What’s most important to you as a mentor to graduate students?
It is important to me that my students enjoy what they do and their day-to-day academic life is something they look forward to and not an arduous, overbearing task. After all, students are investing a significant portion of their young adult life in graduate school, and they deserve it to be fulfilling, both academically and otherwise. From a mentoring perspective, I strive to understand each student’s unique set of skills, strengths, and weaknesses, and adapt according to their needs. Some students prefer to be more independent in how they pursue their research and I try to provide them with as much freedom as possible, as long as they are progressing well with their research and coursework, and contributing toward my broader research goals. On the other hand, some students like more hands-on mentorship and I am happy to oblige, at least until they reach a senior level in the PhD program. I do expect and encourage independence in the latter stages of the PhD as this is vital in the “real” world, irrespective of the career the student wishes to pursue. I try to maintain honest and direct communication with my students so that we can understand and respect each other’s expectations and goals at all times.
What do you expect from the students you work with?
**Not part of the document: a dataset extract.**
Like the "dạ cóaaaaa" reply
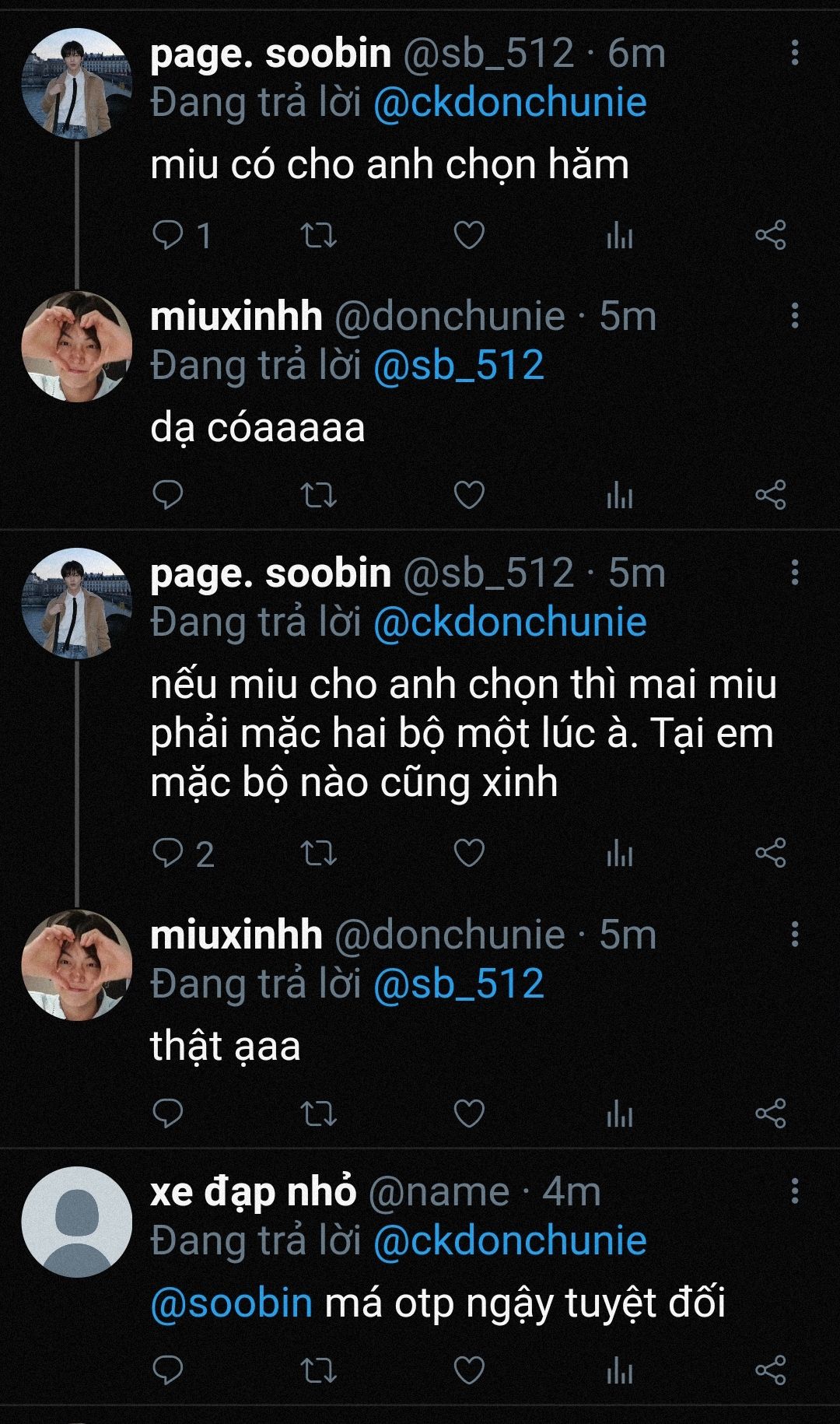This screenshot has width=840, height=1424. point(469,495)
The high-level expectation is that students diligently pursue impactful research. Since I broadly work in quantum computing and related topics, I expect my students to be excited by this domain and want to actively contribute to it. The research focus area itself can be fairly diverse and students can get a sense of my broad interests by browsing through my publications and/or by talking to me. Students are expected to make active progress in their research and I expect weekly updates (with reasonable flexibility). It is often challenging to measure progress objectively, but it would ideally involve reading literature, proposing new ideas, implementing proposed ideas, evaluating implemented ideas, writing papers, presenting work, etc. Progress, of course, will not always be ideal and that is understandable. Therefore, it is important to me that I maintain regular communication with my students so that I can understand and support them to the best of my ability.
When you’re not thinking about computer science, what else do you do?
I am an avid sports fan, so I am closely following football every week (Go Pack Go!) or waking up at odd times to watch cricket, my first love. I am passionate about fostering cats and dogs; I’ve fostered ~10 of them in the past three years. In warmer weather, I enjoy exploring nature while listening to podcasts or rock music.